To associate Norah Jones' private reticence with her onstage persona is indicative of a confusing paradigm shift in our culture, and it is indicative of critics too lazy to search for a decent analogy for her career arc. This would be fine on both counts if they weren't so dead wrong.

It's certainly accurate to say that there are no cataclysmic shifts on Jones' new album, Not Too Late. If anything, these thirteen dusky, charming, and self-contained songs mark a small step in a slow progression. To make the ad hoc connection to hesitance, however, proves to be a mistake. After all, there is a world of difference between this reclusive person and her silken-voiced alter ego.

It is Jones' bronzy, self aware performance on "Sinkin' Soon" that transforms a cheesy depression-era stumble, all muted horn whining and drunken piano antics, into a credible anachronism. Jones transposes the weariness and wariness of that setting onto modern day, issuing a heartfelt if obvious warning against American imperial leanings through pouted crimson lips. She dances a burlesque through a minefield rife with sappy arrangements, managing to make sultry foreboding out of what should be abrasive didacticism. A moment's faltering hesitation would send this song hurtling into the realm of the ridiculous.
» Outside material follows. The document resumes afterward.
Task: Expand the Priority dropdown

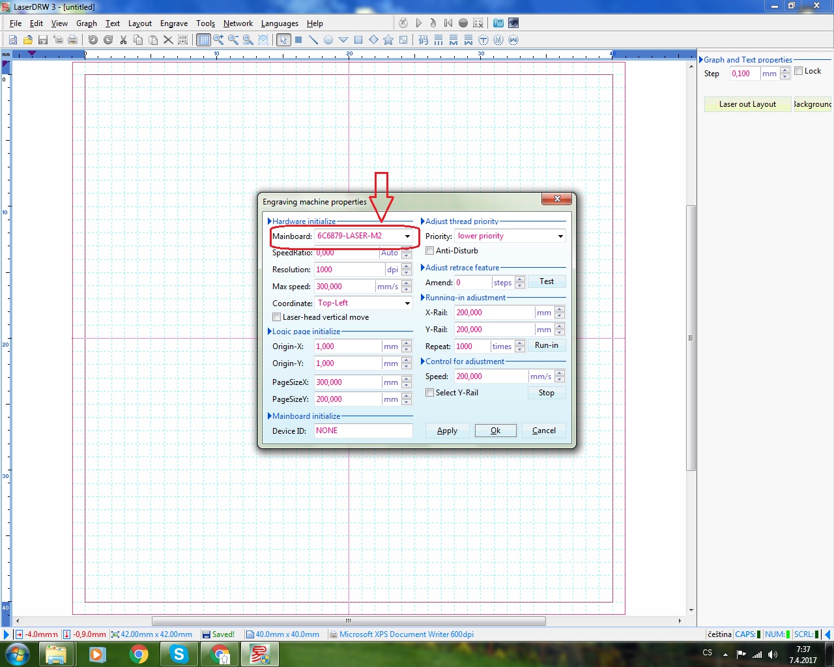Action: coord(560,236)
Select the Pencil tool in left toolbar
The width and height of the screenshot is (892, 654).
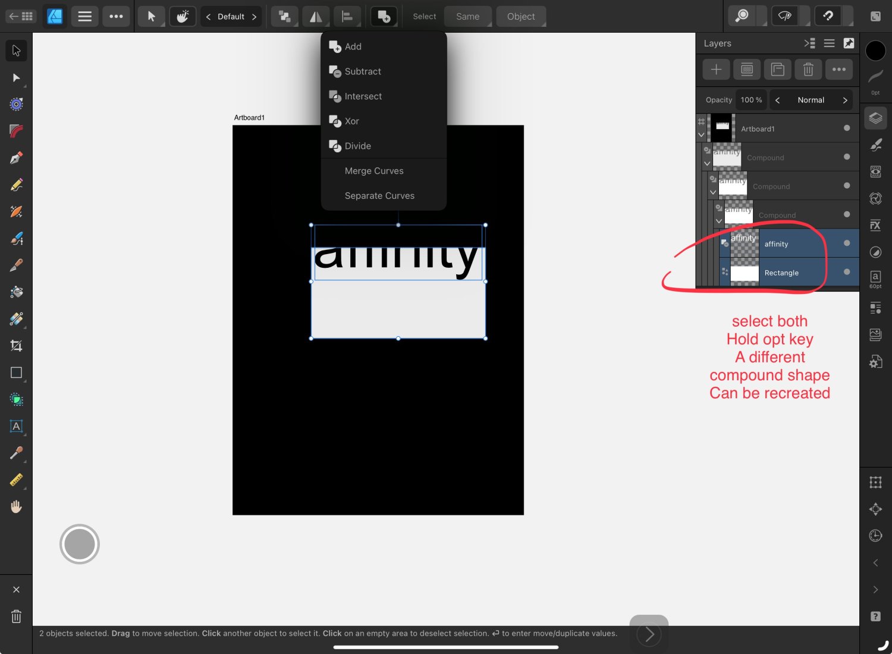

But this has always been true. Norah Jones has never been anything but a confident performer, making it all seem effortless, almost unconscious. That quality remains and is only augmented by the fact that Jones wrote or co-wrote every track on this record. The final product is decidedly darker, more varied, and more assertive than either of her previous two releases. We're not talking dark like rhythmic blues melancholia, but full fledged fatalistic musings. "Wish I Could" is penned from the perspective of the widow of a soldier who can't bear to be near any of the places that she used to share with her lover. Jones sings, "Love in a time of war is not fair / He was my man but they didn't care / Sent him far away from here / No goodbye." It isn't the first time that Norah has attempted gravitas, but the alternately vulnerable and bitter intonation here comes from an intimacy between the writing and performance that is best executed by singer/songwriters.

This is not the only such shadow cast over the album. The protagonists from both "Broken" and "Rosie's Lullaby" hint at aching problems that wouldn't likely be solved by the sunny picnics and Sunday sleep-ins advocated by the neighboring songs on the album. In the latter of these a girl takes an evening walk on the beach while the moon and the waves call her to them. It would be a typical Norah Jones tableau if the implication wasn't that we've caught this night wanderer in the midst of serious suicidal contemplation. Again, these aren't just sadness-as-ambience neo-blues sentiments. The narrative breadth is much more developed than moment capturing or sentimental impressionism. It's odd to find these moments among breathy, off-white Jones standards like "Thinking About You" and "Be My Somebody," but this novel incongruity is only further evidence of writerly exploration.

So when I say that, by-in-large, this album sounds like a Norah Jones album, I don't mean that it is holed up in a genre that it's too scared to leave. I mean that it is well-crafted, confident, and eminently inviting. I think it is subtly progressive ("Norah") where most have called it tentative (Norah). I know that we like our superstars to be ostentatious, but we shouldn't punish Norah Jones just because we want to see her on the cover of Rolling Stone more than she wants to be there. It would be a shame if a singular talent like this was harangued away from her strengths with constant taunts of timidity. Yes, there could be more new ground broken in this material, but this does not necessarily equate to artistic diffidence. To insist on that would be to confuse Norah with "Norah," and that's just silly.